In the code they use : PopUpMenu(Me).SelectedRowIndex
What is the difference between PopUpMenu(Me).SelectedRowIndex and Me.SelectedRowIndex
or the same for ‘self’ PopUpMenu(Self).SelectedRowIndex and Self.SelectedRowIndex
Me referes to the puSilent PopupMenu.
Regards
Etienne
Thanks for the reply.
But sorry my question is not about the difference between Me or Self.
That difference I understand.
My question is about the difference between PopUpMenu(Me).SelectedRowIndex and Me.SelectedRowIndex
That strikes me as simply casting the Me as a PopUpMenu, which it already is. You should only need to cast when you are not offered the desired subclass methods. Since your puSilent already refers to a PopUpMenu, adding the cast is not harmful but it does seem redundant and not necessary.

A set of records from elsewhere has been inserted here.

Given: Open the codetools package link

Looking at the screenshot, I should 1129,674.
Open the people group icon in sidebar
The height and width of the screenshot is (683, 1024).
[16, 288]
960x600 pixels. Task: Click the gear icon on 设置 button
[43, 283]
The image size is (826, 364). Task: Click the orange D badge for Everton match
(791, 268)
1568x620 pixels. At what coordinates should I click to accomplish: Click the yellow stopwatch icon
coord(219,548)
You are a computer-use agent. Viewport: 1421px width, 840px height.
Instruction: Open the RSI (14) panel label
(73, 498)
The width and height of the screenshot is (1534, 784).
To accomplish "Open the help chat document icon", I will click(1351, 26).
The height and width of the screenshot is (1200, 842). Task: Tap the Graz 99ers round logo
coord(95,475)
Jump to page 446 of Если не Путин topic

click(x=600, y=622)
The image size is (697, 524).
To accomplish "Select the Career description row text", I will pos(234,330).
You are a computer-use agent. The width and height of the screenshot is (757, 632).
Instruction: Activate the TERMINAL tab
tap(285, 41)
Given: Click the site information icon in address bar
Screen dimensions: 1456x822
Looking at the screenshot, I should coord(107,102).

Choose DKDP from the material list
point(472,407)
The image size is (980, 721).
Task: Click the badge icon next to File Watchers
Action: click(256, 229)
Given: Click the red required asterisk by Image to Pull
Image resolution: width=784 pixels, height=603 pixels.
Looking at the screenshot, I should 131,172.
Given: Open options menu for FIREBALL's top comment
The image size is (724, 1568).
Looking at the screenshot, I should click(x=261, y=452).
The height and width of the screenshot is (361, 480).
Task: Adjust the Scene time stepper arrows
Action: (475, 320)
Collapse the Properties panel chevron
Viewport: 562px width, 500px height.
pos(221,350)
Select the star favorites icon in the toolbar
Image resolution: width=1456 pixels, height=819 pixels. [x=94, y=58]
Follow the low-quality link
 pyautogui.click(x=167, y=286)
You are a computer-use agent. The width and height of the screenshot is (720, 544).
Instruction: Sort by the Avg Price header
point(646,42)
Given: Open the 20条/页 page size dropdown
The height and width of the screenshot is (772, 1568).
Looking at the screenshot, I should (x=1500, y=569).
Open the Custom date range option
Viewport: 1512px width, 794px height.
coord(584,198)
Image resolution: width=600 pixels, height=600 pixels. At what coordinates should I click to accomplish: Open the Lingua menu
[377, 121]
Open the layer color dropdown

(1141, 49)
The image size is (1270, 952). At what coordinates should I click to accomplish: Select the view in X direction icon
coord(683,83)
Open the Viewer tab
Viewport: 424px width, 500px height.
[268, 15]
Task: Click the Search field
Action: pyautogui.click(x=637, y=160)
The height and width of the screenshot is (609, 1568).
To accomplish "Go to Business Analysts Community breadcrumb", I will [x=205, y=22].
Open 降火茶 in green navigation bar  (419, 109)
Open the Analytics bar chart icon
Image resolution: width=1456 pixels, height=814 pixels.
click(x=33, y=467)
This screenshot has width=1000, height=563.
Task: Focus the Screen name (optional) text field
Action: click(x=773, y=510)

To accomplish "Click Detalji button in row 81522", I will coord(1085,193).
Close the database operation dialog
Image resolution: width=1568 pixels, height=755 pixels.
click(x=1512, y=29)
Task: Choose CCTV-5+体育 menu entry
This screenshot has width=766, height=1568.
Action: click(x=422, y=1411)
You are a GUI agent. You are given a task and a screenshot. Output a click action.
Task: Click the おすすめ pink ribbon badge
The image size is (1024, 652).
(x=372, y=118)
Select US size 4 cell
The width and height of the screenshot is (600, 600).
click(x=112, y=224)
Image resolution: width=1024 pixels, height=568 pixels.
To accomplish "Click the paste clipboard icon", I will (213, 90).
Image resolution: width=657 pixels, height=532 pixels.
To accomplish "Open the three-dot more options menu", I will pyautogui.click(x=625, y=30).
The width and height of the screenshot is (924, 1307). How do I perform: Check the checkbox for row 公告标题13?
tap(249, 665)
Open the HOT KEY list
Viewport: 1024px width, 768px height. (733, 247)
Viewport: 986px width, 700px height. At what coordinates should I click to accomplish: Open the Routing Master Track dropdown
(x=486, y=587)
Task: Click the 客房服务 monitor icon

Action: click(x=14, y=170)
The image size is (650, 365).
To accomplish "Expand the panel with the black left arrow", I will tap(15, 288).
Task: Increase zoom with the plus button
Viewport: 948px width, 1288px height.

Perhaps you would find this video on You Tube helpful. @Geoff_Perlman posted it a few weeks ago, and goes over some concepts of Object Oriented Programming.
Within it, one thing that may help clear up what you seem to be doing here is where he defines a class and a couple of subclasses with the other class as their “super”. He then defines an array of objects of the top level class, and adds elements including some that are actually subclassed objects. When dealing with elements that are a subclass, he then shows how casting as a subclass allows access to the subclass specific properties or methods not available in the parent class.
In your case, you appear to just be casting Me as the type of object it already is, so you already have access to the SelectedRowIndex property. Making the cast what the IDE and compiler would treat is as anyway. Thus no difference in the code other than readability. And readability is a subjective topic.
If your PopupMenu subclass overrides the SelectedRowIndex property then Me.SelectedRowIndex will reference your subclass property and PopUpMenu(Me).SelectedRowIndex will reference the superclass (original) property.
This is a combined picture of the puSilent class.
The changes I made in green are working.
The change i made in Red gave me a error → StackOverflowException
So somehow there must be a difference.
You have overridden the SelectedRowIndex computed property. This means that accessing SelectedRowIndex will call your version and not the version built into the class that Xojo provides.
Calling Self.SelectedRowIndex = value in your SelectedRowIndex computed property setter is just calling your method over and over which causes a StackOverflowException.
Calling PopUpMenu(Self).SelectedRowIndex = value calls the superclass (Xojo) version which changes the property value.
Sorry, I had missed the fact puSilent is itself a subclass of PopUpMenu and thought puSilent was just a control of type PopUpMenu. So what @kevin_g says does in fact explain the difference, and the cast is not simply redundant as I presumed. It actually changes whether you are referring to the subclass computed property or the super property.